Началась общая жизнь, прекратились встречи, когда нужно было говорить в первую очередь о чувствах, а затем о планах на будущее, нашлось время для воспоминаний. И тогда выяснилось, что нас, помимо всего прочего, роднит неизменная любовь к наши учебным заведениям, меня к Крымскому Корпусу, её, как ни странно, к Кикиндскому Институту, где пробыла она всего четыре года. В Донском же она училась уже не девочкой, а девушкой, была отлично принята, чувствовала себя не только дома, но и «persona grata» (желательная персона – с лат.), любима и уважаема подругами и персоналом, как писали о нас воспитатели наши родителям, солировала в танцевальных выступлениях, вероятно, кокетничала с кадетами. И при всём этом Кикинда, детские годы, проведённые в ней, её быт и порядки, внимание старших к младшим, и весь дух в ней царивший, в значительной степени затмевают для жены воспоминания о Донском.
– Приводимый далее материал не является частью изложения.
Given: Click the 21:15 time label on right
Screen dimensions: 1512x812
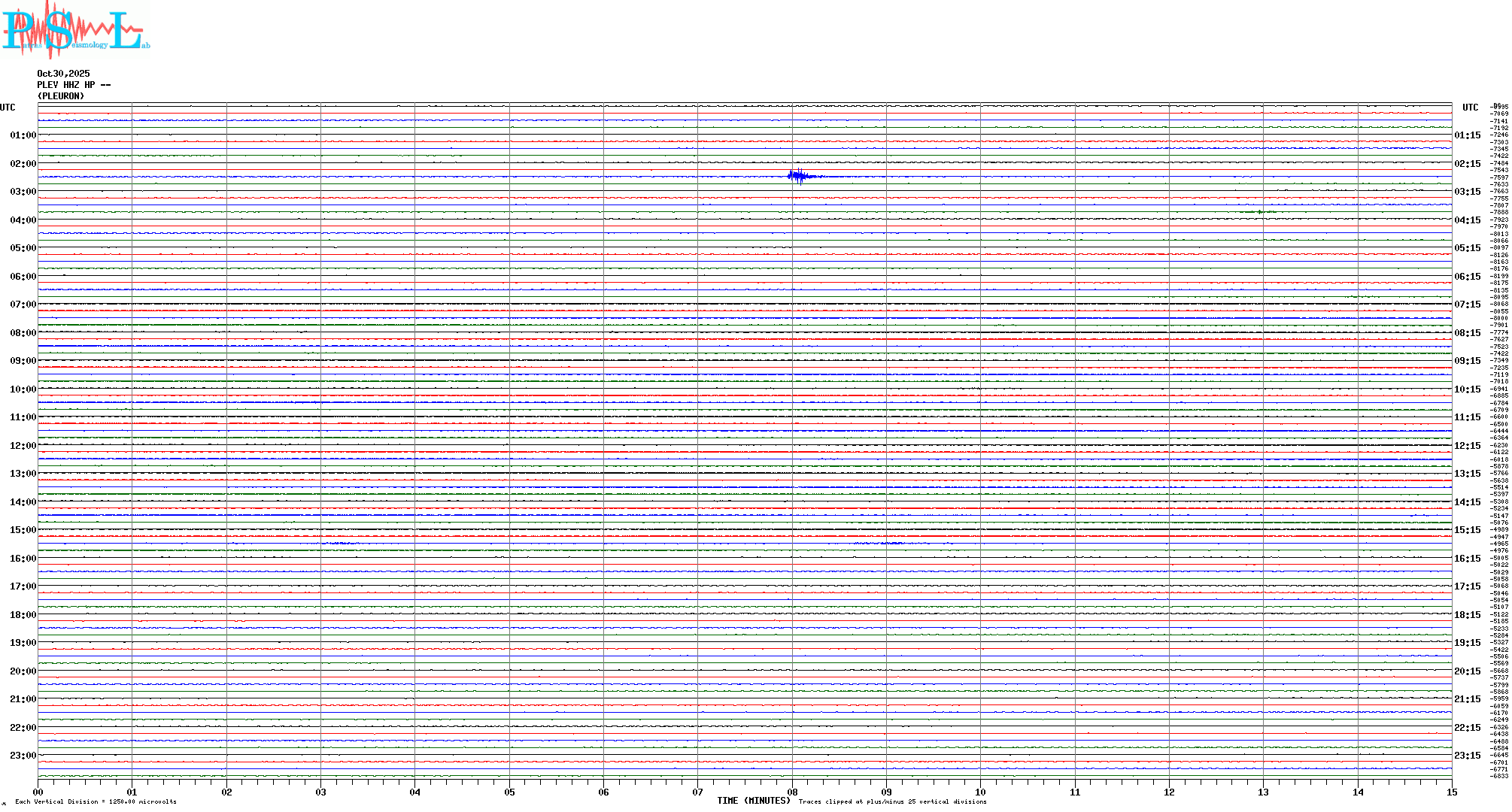Looking at the screenshot, I should (x=1467, y=699).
Теперь всё в прошлом. Ушла молодость, ушли зрелые годы.

 

Ну, а старость, — что с неё спросишь?

Это наше тяжкое бремя.

Дух наш тоже тронула проседь,

И его не щадило время.

 

Так пишет неизвестная мне Елена Клюева. Мы с женой с ней не согласны. Пусть жизнь прошла, пусть нет надежд на будущее, но «поседевший» дух от этого не страдает, ибо ещё Микеланджело Буонаротти сказал: «Бог даровал замену надеждам, и зовут её – воспоминания».

Владимир Бодиско (Муж Натуси Ставрович)

Венесуэла

 

Примечание:

[1] БАНАТ (Banat), историческая область в юго-восточной Европе, между Трансильванскими Альпами на востоке, реками Тиса на западе, Муреш на севере, Дунай на юге. В 10-11 вв. Банат — феодальное владение. С 12 в. под властью Венгерского королевства, к 16 в. завоёван Османской империей, в 1718 перешёл к Габсбургам. По Трианонскому мирному договору 1920 разделён между Румынией и Югославией. Западная часть Баната входит в состав Сербии, восточная – в состав Румынии — ред.

[2] Митя Николич – прим. авт.

[3] Промтов Михаил Николаевич — (12 июня 1857 г., Полтава — 1950 или 1951 г., Белград, Югославия) — генерал-лейтенант, артиллерист, один из долгожителей Русской Императорской армии, участник Русско-турецкой войны 1877-1878 гг., Русско-японской войны, военачальник Первой мировой войны и участник Белого движения на Юге России. Эмигрант.